Но «чугунка» была уже реальностью. И в первое свое путешествие рязанские молодцы отправились на новейшем транспорте. Как водится, только в начале пути думали о доме, о тех, кого оставили. Затем мысли их обратились к Петербургу, к вожделенному университету.
…И вот теперь, вдосталь побродив по городу, они шли через Дворцовый мост на Васильевский остров, приближаясь к цели. Перед ними замаячило растянувшееся чуть не на полверсты строение и двенадцать примыкающих к нему одинаковых трехэтажных корпусов.
Университетский двор был заполнен сотнями таких же, как они, юношей, съехавшихся сюда с разных концов России. Забиты молодежью были все коридоры и вестибюль. Впоследствии Павлов не раз вспоминал о могучем потоке, который мощно влился в русло науки в те годы. Будущий знаменитый почвовед Василий Докучаев и будущий изобретатель радио Александр Попов, впоследствии выдающийся математик Александр Ляпунов и ботаник Иван Бородин, в дальнейшем сподвижник Павлова физиолог Николай Введенский и его научный противник невролог Владимир Бехтерев — все они прибыли в Петербург почти одновременно.

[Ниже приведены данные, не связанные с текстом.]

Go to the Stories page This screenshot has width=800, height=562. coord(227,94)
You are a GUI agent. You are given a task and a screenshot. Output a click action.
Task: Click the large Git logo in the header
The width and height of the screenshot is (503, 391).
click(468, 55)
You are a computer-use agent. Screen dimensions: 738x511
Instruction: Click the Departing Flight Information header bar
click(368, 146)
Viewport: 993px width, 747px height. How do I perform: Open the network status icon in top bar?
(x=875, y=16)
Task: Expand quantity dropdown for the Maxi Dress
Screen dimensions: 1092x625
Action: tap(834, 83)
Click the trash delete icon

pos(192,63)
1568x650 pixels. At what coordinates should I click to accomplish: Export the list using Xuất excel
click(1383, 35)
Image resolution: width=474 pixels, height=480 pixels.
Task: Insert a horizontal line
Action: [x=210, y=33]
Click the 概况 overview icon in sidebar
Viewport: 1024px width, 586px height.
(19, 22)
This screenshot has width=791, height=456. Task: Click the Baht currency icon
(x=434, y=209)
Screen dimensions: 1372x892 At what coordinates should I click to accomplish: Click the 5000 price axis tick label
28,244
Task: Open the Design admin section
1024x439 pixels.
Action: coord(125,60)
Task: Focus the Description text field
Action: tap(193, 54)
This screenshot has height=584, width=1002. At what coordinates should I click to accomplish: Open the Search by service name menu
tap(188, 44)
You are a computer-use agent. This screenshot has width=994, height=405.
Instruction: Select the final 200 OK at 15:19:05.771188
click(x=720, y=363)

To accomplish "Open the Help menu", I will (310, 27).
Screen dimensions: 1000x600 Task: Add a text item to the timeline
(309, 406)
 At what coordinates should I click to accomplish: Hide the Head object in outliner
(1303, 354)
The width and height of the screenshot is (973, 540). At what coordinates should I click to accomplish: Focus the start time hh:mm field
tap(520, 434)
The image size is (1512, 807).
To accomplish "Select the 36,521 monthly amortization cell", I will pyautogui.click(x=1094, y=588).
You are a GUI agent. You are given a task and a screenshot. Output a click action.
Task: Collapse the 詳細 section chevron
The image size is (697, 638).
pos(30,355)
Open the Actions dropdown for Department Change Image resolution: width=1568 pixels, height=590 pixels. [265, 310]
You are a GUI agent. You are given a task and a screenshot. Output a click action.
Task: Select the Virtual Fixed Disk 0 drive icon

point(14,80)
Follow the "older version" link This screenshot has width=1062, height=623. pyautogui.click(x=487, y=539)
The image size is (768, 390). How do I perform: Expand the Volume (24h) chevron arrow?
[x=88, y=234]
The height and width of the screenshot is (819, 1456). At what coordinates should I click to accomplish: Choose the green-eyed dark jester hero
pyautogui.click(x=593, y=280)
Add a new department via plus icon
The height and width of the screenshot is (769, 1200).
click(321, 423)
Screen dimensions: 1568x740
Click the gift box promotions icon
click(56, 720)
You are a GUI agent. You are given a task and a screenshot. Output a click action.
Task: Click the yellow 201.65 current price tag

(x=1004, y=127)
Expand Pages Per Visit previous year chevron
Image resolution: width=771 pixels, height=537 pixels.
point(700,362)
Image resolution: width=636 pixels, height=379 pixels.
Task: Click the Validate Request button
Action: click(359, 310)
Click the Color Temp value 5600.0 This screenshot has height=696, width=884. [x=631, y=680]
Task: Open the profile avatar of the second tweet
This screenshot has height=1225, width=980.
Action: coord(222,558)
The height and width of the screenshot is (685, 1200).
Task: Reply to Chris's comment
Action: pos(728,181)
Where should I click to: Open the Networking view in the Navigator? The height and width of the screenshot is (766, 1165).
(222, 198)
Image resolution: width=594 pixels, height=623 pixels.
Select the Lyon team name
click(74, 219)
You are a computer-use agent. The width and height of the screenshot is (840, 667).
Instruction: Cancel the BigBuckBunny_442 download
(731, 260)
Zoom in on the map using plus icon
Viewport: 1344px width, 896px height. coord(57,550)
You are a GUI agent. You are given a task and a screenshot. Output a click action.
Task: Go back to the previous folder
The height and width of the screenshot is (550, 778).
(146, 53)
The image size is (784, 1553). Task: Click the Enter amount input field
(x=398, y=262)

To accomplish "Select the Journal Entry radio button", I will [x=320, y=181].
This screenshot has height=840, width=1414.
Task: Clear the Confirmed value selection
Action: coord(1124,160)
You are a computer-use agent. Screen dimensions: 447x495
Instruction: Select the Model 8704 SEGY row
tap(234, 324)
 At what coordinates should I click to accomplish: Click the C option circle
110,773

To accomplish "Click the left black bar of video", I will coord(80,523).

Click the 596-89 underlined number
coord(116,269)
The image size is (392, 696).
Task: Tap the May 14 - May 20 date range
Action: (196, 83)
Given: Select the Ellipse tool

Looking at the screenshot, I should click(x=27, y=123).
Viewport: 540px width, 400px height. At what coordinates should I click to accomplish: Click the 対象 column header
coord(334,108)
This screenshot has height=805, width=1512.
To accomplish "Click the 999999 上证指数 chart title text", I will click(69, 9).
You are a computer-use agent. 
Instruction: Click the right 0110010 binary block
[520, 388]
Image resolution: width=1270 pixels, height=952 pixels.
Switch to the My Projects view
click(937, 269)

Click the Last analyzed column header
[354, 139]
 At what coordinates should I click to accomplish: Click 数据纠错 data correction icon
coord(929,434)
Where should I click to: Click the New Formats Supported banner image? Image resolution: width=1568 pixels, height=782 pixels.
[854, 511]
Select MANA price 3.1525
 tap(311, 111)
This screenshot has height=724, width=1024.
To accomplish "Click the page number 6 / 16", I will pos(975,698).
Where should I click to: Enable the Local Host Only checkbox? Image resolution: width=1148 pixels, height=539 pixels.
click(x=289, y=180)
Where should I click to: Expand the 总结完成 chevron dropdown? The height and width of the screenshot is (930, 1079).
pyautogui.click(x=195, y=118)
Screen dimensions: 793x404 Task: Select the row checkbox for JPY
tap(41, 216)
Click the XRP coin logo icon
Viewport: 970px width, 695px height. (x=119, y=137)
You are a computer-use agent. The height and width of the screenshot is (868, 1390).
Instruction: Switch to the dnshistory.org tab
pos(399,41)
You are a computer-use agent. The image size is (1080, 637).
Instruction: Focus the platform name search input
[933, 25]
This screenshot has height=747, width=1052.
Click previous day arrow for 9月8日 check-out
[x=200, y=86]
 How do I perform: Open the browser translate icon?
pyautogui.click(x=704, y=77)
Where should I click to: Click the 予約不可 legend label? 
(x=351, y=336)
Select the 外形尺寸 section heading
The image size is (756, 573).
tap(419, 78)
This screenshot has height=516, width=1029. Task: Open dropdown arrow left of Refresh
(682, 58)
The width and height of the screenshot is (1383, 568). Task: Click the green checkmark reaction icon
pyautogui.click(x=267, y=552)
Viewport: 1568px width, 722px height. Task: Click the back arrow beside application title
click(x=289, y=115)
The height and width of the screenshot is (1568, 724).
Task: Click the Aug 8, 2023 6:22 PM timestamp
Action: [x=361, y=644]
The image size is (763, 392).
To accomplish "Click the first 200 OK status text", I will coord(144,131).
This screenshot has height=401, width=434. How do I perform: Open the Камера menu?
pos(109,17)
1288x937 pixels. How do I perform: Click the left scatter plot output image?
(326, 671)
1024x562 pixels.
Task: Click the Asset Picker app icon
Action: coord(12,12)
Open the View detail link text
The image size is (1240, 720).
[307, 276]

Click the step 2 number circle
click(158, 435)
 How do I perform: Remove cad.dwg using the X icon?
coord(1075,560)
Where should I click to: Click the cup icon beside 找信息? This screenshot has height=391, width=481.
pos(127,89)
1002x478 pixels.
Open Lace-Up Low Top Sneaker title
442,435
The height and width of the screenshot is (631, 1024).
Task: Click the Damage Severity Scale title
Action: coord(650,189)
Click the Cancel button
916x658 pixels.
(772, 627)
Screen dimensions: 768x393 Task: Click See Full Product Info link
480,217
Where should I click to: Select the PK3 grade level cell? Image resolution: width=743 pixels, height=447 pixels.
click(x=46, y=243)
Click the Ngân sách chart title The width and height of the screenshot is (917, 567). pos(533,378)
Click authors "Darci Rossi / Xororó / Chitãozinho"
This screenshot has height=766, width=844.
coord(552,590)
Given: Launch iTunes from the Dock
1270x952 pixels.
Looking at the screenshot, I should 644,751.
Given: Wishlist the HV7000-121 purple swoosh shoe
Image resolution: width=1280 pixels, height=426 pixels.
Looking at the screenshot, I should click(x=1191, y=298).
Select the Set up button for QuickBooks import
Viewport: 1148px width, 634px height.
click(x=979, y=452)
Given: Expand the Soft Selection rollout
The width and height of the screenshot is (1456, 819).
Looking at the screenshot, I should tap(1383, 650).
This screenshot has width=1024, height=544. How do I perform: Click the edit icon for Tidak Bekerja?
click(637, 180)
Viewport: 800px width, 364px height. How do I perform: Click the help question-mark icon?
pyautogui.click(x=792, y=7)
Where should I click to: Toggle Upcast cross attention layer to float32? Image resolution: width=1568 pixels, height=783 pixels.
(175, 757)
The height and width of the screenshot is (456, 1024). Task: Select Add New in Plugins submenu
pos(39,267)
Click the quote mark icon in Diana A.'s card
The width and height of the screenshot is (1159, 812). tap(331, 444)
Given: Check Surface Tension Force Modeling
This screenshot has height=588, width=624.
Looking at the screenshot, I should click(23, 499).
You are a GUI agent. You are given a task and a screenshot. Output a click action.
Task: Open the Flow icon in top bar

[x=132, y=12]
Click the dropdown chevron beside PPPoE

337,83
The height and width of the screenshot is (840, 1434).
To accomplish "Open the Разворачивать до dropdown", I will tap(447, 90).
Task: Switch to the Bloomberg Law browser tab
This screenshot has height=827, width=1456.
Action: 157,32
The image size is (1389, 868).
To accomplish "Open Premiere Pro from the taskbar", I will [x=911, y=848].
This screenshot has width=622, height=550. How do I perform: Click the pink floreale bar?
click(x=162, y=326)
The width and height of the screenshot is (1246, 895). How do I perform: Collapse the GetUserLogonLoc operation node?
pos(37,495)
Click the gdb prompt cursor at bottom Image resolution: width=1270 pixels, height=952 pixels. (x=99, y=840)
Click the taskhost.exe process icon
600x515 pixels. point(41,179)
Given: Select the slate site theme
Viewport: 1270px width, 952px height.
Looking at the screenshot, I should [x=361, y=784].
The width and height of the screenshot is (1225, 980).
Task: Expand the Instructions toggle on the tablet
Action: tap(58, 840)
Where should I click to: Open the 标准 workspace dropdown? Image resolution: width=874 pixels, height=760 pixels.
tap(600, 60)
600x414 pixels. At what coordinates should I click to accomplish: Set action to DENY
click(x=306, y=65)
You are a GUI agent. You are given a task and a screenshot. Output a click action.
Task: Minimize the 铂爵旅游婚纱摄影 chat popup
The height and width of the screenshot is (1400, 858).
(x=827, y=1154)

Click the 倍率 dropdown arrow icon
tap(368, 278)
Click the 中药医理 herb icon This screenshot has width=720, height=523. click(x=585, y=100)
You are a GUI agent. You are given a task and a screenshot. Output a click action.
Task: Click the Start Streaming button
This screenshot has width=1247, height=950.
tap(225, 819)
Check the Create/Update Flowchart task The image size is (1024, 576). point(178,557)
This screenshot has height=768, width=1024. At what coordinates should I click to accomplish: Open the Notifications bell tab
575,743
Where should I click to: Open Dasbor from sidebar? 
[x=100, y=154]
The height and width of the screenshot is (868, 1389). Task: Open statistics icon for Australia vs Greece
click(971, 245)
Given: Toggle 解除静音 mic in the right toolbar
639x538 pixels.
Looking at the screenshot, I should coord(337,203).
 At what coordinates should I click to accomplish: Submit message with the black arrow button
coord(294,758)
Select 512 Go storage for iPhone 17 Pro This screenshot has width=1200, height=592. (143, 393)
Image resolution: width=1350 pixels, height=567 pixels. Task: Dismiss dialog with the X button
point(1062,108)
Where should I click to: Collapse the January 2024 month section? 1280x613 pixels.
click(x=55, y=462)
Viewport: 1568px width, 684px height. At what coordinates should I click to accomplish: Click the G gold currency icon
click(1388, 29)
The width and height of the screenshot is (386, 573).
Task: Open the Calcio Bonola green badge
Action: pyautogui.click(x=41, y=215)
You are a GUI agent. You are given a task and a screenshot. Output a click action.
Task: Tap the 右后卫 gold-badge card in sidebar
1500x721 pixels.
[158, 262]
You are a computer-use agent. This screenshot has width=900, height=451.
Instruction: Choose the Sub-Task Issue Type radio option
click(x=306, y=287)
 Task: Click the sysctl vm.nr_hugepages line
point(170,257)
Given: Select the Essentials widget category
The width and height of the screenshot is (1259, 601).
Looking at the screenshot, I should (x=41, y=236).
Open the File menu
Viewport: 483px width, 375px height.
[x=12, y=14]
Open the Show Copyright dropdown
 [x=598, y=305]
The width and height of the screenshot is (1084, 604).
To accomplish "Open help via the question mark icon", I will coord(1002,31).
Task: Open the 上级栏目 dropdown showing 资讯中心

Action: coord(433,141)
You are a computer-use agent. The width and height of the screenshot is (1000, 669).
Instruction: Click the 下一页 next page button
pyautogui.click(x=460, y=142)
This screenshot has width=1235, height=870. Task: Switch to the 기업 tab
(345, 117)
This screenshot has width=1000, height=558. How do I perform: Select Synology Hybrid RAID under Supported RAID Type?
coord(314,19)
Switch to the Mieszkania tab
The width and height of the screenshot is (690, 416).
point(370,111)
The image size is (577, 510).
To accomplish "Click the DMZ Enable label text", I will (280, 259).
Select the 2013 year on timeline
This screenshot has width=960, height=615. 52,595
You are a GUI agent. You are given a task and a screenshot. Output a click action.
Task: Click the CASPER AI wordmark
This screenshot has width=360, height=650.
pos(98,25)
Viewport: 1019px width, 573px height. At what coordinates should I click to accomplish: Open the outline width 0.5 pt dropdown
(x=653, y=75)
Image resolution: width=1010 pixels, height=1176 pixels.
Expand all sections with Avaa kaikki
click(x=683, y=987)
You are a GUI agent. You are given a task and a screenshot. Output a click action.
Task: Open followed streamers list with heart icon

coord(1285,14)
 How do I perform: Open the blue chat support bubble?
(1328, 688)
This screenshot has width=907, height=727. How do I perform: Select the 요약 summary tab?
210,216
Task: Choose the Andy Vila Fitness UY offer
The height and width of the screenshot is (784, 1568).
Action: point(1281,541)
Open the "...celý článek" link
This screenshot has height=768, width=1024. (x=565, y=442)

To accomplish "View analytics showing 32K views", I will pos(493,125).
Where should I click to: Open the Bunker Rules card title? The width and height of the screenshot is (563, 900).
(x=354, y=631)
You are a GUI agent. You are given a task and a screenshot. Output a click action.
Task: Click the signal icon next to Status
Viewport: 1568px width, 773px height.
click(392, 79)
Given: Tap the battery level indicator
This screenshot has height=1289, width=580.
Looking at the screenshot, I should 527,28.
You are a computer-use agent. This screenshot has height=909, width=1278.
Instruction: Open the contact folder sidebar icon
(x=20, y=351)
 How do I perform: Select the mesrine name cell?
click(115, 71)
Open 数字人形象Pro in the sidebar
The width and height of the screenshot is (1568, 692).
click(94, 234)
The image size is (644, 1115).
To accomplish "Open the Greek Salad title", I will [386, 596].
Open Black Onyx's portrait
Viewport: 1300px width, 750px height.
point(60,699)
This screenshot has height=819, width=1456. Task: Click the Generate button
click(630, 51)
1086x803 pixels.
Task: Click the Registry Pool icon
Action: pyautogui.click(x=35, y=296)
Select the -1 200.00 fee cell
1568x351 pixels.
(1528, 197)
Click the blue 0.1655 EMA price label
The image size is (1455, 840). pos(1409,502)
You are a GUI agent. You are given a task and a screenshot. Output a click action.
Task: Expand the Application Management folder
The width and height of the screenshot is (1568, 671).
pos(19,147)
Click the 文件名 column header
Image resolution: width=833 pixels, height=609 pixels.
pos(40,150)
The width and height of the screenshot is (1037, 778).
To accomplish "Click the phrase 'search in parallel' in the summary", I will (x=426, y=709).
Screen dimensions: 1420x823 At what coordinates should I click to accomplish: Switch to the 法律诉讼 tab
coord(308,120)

Бывший рязанский семинарист Иван Павлов вынул из чемодана свои бумаги и вошел в канцелярию университета. Прошение его превосходительству действительному статскому советнику ректору императорского Санкт-Петербургского университета Карлу Федоровичу Кесслеру было написано им заблаговременно.
«Окончив полный курс общеобразовательных наук в Рязанской духовной семинарии, — говорилось в нем, — покорнейше прошу Ваше Превосходительство принять меня в число студентов Императорского Санкт-Петербургского университета по Юридическому факультету и тому же разряду. При сем прилагаю: свидетельство об успехах и поведении, метрическое свидетельство о рождении, копии с них, формулярный описок о службе родителя моего, города Рязани Лазарево-кладбищенской церкви священника Петра Дмитриевича Павлова за 1869 год, свидетельство о бедности Благочинного и удостоверение Инспектора о моем поведении.
Августа 1870 года Иван Павлов руку приложил».
Свидетельства о поведении и учебе подтверждали прилежание «весьма ревностное» и успехи семинариста Ивана Павлова в положенных науках — «очень хорошие, отлично хорошие и весьма хорошие». Юридический же факультет был назван в прошении потому, что при поступлении на него не надо было сдавать математику, на которую будущий естествоиспытатель своевременно должного внимания не обратил. И чтобы не срезаться по математике, он избрал обходной путь, имея в виду некоторую хитрость, к которой собирался прибегнуть какое-то время спустя.
Успешно сдав экзамены и будучи зачислен в университет, Иван достал второе прошение, также заранее заготовленное, и отнес его в канцелярию. Все к тому же Карлу Федоровичу Кесслеру:
«Рассудивши заниматься естественными науками, покорнейше прошу Ваше Превосходительство переместить меня с Юридического факультета на Физико-математический по естественному отделению».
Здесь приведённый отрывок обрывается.